____ Reading text

Thursday, June 20, 2013

"Angel Brings What Is Desired" / "... I want to thank you for letting me be myself again ..."















Paul Klee, Ein Genius serviert ein kleines Früstück (A Spirit Serves a Little Breakfast) or Engel bringt das Gewünschte (Angel Brings What Is Desired), 1920; lithograph with watercolor.




"Lookin' at the devil
Grinnin' at his gun
Fingers start shakin'
I begin to run
Bullets start chasin'
I begin to stop
We begin to wrestle
I was on the top

I want to thank you falettinme
Be mice elf agin
Thank you falettinme
Be mice elf agin

Stiff all in the collar
Fluffy in the face
Chit chat chatter tryin'
Stuffy in the place
Thank you for the party
But I could never stay
Many thangs is on my mind
Words in the way

I want to thank you falettinme
Be mice elf agin
Thank you falettinme
Be mice elf agin

Dance to the music
All nite long
Everyday people
Sing a simple song
Mama's so happy
Mama start to cry
Papa still singin'
You can make it if you try

I want to thank you falettinme
Be mice elf agin
(Different strokes for different folks, yeah)

________
____ Supplied material

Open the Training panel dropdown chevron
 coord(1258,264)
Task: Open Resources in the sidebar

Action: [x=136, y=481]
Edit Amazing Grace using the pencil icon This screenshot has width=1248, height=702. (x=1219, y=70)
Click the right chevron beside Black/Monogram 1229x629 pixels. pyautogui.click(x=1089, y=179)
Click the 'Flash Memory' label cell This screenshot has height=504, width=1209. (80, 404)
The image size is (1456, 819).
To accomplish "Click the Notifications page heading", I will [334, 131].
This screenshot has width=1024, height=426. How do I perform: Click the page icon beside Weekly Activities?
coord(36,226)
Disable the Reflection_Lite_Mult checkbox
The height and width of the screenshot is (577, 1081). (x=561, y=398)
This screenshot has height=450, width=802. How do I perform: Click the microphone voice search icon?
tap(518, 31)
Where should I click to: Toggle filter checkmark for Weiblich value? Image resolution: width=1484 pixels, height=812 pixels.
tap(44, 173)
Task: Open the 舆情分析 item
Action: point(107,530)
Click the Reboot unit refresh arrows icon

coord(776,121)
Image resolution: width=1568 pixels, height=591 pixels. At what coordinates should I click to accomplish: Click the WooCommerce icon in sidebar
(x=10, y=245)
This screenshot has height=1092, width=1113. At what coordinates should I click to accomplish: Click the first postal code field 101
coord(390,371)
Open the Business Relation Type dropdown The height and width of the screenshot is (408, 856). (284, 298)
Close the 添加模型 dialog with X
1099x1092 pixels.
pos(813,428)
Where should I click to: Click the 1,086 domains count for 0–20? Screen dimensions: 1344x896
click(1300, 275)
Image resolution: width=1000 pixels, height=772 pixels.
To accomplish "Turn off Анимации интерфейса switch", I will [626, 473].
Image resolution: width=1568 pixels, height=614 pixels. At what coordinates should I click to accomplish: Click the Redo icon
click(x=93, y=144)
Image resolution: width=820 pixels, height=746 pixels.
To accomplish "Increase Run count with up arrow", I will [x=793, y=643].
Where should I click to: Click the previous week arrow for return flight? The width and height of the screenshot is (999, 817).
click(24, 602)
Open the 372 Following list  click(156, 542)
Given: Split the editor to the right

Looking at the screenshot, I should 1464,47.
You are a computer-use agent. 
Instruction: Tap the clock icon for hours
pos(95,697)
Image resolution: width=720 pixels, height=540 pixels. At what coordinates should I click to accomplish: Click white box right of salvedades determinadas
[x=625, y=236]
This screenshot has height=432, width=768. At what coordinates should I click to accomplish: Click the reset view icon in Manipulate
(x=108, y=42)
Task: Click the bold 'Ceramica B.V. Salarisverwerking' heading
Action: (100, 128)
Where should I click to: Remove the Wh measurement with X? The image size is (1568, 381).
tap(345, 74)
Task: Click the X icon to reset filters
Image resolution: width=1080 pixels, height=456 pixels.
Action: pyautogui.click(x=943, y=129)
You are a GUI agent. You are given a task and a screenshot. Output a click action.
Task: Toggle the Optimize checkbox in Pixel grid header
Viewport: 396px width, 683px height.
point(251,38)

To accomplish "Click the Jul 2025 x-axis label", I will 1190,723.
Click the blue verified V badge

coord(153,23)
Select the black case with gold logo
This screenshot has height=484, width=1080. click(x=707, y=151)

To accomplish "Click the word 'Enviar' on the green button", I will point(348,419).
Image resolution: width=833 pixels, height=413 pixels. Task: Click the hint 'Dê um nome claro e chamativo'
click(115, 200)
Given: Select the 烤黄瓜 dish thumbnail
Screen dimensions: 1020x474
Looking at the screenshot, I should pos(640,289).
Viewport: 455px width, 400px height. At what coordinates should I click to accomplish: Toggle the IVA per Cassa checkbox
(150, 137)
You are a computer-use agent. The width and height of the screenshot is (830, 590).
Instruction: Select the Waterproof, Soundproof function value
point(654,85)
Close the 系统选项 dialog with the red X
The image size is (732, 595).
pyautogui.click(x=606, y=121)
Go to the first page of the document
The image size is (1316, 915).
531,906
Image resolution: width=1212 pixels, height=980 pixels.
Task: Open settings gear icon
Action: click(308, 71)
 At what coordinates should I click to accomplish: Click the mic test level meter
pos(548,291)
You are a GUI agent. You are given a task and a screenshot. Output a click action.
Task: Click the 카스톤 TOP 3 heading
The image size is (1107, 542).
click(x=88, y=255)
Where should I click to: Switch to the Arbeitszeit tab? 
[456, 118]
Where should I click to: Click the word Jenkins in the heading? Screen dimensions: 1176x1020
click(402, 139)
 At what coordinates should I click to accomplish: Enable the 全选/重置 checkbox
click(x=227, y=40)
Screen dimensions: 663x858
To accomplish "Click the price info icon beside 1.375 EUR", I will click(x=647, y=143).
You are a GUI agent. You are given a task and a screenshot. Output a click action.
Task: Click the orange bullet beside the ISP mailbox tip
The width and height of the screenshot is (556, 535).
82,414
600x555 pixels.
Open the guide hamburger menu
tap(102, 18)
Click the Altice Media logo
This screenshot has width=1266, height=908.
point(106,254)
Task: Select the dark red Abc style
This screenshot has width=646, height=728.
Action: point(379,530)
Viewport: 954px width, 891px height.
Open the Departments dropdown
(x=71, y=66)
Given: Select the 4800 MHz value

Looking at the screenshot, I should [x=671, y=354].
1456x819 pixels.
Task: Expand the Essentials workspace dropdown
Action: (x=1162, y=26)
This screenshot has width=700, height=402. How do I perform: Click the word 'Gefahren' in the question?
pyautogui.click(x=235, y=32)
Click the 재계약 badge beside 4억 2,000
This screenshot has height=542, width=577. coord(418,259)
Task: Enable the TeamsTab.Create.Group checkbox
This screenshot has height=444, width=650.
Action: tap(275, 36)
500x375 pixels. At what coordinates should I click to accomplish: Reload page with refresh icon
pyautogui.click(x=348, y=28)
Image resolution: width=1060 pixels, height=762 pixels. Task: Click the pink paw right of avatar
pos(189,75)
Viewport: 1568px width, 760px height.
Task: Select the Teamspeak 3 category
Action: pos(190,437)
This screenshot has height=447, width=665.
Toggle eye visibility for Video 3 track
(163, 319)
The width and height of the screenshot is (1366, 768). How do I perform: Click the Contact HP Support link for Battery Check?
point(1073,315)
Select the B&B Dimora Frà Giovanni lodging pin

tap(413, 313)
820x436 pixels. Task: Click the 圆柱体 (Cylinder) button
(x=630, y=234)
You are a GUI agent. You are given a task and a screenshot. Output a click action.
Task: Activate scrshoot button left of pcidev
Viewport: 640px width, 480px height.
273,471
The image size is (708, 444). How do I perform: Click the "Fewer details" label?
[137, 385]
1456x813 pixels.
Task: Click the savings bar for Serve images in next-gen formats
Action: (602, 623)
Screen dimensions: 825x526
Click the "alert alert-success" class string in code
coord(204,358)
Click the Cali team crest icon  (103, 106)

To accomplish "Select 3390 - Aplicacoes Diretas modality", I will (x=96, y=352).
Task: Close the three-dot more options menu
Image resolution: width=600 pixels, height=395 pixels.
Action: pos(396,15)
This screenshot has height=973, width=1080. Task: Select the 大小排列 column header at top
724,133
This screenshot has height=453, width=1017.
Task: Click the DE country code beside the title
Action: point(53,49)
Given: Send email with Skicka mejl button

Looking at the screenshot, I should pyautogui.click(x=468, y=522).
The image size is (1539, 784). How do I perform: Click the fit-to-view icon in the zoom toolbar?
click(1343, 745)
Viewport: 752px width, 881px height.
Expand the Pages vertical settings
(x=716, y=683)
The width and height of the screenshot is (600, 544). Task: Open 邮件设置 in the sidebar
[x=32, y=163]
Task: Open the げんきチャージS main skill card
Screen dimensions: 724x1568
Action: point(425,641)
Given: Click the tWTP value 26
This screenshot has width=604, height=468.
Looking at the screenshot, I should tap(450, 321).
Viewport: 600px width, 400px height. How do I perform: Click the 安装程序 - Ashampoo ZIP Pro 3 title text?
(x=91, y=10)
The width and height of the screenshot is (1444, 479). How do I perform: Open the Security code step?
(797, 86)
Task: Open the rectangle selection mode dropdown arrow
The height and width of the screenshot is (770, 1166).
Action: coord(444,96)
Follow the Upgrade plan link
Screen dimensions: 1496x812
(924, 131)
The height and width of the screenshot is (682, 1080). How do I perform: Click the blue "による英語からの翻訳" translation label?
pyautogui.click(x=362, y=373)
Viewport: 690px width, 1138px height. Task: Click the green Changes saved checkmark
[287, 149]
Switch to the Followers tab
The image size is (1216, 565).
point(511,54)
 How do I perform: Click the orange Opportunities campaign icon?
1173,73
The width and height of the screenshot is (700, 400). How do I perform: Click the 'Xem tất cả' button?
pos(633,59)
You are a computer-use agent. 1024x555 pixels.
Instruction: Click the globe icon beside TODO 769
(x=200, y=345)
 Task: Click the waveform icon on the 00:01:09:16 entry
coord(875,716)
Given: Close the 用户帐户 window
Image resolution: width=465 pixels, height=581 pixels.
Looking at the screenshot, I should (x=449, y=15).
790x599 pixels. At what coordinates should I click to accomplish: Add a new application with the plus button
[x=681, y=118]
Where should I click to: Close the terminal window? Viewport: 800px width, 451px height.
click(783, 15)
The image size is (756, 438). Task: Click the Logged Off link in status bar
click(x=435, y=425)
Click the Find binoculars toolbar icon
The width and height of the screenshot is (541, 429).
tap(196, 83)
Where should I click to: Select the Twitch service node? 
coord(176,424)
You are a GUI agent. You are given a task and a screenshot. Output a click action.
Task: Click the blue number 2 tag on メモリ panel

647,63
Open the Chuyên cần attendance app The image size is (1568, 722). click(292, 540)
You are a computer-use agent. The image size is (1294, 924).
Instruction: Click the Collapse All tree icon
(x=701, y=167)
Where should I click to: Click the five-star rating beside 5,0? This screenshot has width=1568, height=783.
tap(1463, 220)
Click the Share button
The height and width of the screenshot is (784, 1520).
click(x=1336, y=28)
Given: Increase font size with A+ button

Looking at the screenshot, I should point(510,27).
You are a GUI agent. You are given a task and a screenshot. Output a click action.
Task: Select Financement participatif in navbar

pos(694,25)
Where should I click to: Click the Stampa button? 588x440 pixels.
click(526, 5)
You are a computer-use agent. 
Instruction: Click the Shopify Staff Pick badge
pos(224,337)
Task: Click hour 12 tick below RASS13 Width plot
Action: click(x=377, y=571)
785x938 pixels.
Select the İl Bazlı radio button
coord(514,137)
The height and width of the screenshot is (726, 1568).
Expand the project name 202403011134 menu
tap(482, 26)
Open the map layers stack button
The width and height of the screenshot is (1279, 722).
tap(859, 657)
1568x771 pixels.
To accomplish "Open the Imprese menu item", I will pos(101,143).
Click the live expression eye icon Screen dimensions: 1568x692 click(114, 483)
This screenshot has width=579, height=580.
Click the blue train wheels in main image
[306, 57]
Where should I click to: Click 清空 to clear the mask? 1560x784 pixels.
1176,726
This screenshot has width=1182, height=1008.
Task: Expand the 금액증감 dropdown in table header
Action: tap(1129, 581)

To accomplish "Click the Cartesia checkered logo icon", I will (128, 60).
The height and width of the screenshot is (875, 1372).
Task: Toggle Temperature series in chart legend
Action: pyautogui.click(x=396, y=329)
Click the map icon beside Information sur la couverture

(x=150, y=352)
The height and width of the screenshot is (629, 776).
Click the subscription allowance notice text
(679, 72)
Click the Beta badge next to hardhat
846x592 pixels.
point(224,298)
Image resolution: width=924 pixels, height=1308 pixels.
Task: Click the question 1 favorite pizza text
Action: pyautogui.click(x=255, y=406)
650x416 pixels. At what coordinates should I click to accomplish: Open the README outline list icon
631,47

________

> _Goal_:
Answer these questions using the blog post:
(a) What year is given for the Paul Klee lithograph with watercolor?
(b) What is the devil grinning at?
(c) What does Mama do right after the line "Mama's so happy"?
The data has no connection to the blog post.

> _Solved exercise_:
(a) 1920
(b) His gun
(c) She starts to cry.